Work instructions :: Of the material below, the lines to be retyped are those from the line containing "Instruction: Click the MANOJITO" through the line containing "Task: Click the Synonym callout box", inclusive; reproduce them exactly.

Extracted records ::
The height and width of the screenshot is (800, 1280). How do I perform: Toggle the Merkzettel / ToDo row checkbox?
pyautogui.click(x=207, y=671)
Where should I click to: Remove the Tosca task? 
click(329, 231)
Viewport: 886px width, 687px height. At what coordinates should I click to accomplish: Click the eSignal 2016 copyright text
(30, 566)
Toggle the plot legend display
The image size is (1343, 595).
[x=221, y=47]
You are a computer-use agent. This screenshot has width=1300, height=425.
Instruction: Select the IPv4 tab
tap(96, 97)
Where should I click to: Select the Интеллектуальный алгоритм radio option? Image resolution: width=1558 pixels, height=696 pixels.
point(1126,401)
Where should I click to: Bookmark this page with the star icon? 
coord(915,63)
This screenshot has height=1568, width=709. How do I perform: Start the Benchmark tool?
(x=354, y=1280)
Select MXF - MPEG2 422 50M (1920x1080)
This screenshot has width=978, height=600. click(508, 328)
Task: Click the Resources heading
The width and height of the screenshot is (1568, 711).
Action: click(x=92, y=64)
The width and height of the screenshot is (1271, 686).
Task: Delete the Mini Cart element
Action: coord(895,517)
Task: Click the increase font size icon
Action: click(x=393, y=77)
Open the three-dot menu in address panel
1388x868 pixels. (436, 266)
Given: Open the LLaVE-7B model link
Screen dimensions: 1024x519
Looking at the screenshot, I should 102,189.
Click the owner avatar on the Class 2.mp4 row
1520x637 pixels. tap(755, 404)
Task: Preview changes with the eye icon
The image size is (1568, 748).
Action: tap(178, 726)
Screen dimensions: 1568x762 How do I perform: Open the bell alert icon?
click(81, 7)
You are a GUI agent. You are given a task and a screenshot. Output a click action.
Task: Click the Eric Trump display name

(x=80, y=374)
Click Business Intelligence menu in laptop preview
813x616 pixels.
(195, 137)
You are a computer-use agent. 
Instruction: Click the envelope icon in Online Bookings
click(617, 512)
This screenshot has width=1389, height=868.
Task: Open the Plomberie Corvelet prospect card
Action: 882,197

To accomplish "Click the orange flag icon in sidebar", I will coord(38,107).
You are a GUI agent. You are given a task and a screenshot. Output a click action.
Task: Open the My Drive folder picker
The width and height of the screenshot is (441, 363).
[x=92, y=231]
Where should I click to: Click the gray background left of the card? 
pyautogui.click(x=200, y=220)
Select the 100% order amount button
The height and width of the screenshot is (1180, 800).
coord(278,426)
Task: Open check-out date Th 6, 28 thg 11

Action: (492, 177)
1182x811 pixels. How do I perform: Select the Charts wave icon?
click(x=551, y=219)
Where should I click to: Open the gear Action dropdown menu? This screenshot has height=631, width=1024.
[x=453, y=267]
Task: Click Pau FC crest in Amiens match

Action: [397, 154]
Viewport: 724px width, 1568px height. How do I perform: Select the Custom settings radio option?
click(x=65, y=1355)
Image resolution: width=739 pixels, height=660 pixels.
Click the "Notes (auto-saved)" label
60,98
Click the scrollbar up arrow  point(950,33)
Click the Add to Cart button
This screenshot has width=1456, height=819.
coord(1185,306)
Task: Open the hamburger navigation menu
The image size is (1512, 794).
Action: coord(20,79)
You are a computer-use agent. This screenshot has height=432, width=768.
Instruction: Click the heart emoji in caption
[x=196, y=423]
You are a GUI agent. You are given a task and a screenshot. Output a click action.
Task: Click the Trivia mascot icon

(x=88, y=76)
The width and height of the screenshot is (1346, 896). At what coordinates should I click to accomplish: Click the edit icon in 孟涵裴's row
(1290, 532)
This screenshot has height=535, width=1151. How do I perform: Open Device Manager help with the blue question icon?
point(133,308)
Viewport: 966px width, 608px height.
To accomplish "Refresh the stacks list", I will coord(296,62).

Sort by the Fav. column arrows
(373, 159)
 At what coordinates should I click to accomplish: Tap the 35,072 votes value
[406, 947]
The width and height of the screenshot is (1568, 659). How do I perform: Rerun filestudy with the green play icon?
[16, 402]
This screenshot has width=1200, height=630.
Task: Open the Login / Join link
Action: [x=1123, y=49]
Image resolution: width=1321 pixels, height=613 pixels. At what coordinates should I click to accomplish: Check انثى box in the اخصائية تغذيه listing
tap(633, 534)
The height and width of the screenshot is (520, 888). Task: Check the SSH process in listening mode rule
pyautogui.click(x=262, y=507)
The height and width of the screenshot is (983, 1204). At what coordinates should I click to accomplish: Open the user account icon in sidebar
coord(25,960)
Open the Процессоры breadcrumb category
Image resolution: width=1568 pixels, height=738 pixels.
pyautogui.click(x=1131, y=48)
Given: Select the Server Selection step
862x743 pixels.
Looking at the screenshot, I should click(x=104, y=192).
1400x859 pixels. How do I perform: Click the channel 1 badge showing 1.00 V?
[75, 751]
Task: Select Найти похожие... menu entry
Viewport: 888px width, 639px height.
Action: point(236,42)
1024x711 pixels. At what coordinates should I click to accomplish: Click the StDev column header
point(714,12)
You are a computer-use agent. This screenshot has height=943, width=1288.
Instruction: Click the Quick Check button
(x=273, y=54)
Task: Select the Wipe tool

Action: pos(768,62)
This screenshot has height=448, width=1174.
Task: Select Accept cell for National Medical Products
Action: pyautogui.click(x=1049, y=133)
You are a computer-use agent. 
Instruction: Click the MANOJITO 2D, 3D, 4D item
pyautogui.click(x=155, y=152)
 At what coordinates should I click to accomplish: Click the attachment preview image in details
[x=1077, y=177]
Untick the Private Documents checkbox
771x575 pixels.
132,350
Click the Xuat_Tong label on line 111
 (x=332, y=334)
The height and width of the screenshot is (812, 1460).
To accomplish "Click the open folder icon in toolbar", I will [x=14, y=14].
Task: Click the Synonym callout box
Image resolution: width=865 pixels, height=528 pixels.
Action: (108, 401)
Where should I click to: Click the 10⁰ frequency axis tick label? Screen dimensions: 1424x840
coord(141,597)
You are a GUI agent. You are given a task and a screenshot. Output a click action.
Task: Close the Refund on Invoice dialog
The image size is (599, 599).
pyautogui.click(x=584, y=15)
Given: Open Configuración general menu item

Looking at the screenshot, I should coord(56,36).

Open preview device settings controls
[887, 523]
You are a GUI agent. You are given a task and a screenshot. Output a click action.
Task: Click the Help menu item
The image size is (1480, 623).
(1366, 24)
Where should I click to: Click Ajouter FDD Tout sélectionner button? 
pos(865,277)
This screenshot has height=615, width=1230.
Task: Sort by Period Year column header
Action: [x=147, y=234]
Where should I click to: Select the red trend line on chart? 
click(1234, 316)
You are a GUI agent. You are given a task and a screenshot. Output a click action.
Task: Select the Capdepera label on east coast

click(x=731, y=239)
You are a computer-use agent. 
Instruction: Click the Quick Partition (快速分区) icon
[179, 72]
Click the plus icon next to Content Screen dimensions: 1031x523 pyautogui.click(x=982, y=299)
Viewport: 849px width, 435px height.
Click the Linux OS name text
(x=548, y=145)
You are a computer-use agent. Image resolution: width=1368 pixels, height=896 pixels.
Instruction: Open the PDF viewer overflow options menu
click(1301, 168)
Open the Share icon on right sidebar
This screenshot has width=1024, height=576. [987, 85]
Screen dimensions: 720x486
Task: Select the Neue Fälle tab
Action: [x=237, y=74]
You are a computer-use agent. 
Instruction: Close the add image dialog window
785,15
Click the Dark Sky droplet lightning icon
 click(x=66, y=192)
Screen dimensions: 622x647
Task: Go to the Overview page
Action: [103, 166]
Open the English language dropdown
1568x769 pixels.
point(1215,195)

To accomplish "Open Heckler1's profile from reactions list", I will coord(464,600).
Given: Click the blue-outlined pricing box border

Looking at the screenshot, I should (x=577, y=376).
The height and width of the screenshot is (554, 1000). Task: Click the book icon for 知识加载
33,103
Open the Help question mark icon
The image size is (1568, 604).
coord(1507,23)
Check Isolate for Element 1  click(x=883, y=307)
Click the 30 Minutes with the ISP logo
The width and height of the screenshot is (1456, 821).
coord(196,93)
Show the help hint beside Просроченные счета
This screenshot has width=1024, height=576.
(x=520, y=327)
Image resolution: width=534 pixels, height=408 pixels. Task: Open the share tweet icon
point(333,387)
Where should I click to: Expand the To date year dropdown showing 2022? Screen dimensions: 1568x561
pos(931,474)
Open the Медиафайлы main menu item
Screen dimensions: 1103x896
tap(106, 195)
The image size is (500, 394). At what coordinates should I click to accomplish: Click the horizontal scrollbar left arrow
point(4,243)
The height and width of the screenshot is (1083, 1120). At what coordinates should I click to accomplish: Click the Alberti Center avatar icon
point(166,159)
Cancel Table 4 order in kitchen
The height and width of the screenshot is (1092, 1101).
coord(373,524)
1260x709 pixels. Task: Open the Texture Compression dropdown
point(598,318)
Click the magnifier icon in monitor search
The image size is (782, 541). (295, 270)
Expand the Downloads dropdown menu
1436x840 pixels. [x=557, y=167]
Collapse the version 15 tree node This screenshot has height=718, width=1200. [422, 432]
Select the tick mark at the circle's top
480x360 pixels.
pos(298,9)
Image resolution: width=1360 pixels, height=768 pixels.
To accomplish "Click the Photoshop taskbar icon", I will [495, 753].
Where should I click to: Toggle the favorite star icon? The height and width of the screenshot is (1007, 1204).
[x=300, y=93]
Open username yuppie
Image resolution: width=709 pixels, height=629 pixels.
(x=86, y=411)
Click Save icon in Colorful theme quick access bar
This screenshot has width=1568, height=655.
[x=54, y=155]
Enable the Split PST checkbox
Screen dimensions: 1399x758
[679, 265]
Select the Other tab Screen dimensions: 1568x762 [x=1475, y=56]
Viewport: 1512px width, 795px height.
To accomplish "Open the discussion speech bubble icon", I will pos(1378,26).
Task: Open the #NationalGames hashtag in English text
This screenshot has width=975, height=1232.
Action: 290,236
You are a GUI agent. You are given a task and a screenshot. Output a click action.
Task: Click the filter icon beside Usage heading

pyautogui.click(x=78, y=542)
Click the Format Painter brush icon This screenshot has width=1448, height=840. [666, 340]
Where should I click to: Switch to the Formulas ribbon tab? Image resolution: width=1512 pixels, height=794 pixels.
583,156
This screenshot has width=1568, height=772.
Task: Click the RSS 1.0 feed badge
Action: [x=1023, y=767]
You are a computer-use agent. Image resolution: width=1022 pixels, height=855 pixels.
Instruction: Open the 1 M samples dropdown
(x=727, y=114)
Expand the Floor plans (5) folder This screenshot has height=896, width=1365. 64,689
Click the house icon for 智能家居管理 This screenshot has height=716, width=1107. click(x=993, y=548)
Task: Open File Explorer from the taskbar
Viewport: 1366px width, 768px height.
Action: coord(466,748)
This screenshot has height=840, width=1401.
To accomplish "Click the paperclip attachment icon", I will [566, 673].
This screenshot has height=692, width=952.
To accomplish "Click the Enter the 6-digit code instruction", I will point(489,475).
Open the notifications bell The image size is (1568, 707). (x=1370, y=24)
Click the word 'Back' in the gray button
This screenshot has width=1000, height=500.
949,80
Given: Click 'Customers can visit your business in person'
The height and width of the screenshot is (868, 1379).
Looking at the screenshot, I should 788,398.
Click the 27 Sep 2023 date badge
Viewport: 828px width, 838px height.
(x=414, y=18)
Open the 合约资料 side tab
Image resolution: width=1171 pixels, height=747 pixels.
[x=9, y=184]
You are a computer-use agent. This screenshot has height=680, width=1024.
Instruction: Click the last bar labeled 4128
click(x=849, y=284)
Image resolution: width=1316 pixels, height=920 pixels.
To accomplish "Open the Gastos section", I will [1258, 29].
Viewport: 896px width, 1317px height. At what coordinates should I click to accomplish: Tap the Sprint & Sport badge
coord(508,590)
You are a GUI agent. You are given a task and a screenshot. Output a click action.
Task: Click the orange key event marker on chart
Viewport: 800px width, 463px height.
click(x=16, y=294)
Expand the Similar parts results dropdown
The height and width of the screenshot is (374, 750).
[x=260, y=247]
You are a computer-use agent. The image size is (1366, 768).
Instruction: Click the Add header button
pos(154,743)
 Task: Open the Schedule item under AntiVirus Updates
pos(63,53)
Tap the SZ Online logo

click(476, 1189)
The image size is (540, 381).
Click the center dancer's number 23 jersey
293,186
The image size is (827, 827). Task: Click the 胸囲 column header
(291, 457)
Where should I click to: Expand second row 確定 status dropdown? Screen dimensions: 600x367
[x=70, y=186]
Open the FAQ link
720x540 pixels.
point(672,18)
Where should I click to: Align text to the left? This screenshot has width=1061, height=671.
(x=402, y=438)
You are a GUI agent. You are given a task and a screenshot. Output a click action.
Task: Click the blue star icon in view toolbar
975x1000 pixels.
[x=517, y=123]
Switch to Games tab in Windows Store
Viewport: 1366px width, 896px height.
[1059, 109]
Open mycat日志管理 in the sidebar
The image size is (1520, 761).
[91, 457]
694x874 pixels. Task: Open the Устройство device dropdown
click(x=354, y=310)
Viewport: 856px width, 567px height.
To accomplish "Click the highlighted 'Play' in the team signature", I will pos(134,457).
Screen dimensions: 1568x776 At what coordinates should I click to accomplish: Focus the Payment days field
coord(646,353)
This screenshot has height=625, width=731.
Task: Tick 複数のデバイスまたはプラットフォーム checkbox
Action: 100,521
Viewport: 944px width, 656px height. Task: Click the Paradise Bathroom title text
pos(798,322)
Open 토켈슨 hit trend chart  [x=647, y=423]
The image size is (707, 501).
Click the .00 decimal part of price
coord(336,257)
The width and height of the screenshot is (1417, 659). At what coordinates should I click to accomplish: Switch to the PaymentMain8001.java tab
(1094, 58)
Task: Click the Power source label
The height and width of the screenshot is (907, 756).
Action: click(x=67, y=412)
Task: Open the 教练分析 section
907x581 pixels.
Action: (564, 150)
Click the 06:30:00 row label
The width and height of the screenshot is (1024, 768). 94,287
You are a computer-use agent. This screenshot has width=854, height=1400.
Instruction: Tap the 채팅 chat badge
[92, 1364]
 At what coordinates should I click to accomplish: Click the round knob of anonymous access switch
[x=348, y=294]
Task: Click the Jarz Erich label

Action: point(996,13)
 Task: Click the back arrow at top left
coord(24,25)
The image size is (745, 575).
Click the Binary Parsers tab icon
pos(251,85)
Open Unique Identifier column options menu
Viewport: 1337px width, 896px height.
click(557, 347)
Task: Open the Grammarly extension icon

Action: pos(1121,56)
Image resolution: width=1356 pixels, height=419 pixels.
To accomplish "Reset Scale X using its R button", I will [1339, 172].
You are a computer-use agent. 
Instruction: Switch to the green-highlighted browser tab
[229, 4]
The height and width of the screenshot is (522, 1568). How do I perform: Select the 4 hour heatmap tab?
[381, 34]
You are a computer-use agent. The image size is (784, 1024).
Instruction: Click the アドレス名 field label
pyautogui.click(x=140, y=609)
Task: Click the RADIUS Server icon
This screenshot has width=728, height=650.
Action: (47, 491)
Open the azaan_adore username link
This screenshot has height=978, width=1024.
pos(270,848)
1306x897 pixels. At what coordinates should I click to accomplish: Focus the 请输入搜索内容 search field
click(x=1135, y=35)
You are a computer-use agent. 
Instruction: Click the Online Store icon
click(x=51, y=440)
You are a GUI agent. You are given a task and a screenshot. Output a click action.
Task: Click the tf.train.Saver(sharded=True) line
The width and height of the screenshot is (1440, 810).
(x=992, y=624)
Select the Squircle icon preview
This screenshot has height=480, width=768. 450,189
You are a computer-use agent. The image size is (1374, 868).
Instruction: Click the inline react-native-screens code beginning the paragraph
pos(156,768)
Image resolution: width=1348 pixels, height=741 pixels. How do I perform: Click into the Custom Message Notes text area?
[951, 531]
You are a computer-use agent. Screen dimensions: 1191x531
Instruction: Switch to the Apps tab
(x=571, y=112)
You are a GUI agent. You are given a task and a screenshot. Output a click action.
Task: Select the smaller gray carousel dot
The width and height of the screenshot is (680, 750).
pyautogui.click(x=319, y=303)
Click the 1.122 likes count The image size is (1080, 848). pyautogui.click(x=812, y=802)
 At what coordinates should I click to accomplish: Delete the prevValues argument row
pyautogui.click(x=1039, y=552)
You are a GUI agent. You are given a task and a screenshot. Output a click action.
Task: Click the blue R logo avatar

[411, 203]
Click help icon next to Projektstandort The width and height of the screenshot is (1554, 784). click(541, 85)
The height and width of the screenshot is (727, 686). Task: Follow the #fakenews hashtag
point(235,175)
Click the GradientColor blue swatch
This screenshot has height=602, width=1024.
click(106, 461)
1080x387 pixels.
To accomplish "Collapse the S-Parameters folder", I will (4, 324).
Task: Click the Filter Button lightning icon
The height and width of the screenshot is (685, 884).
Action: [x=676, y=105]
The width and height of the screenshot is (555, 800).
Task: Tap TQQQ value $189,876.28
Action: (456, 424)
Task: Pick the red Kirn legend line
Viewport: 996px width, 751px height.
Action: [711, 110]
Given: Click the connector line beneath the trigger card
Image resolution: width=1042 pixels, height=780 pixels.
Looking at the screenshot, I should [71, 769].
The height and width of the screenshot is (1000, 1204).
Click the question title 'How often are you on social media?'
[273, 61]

Response to this task ::
Instruction: Click the MANOJITO 2D, 3D, 4D item
pyautogui.click(x=155, y=152)
 At what coordinates should I click to accomplish: Click the attachment preview image in details
[x=1077, y=177]
Untick the Private Documents checkbox
771x575 pixels.
132,350
Click the Xuat_Tong label on line 111
 (x=332, y=334)
The height and width of the screenshot is (812, 1460).
To accomplish "Click the open folder icon in toolbar", I will [x=14, y=14].
Task: Click the Synonym callout box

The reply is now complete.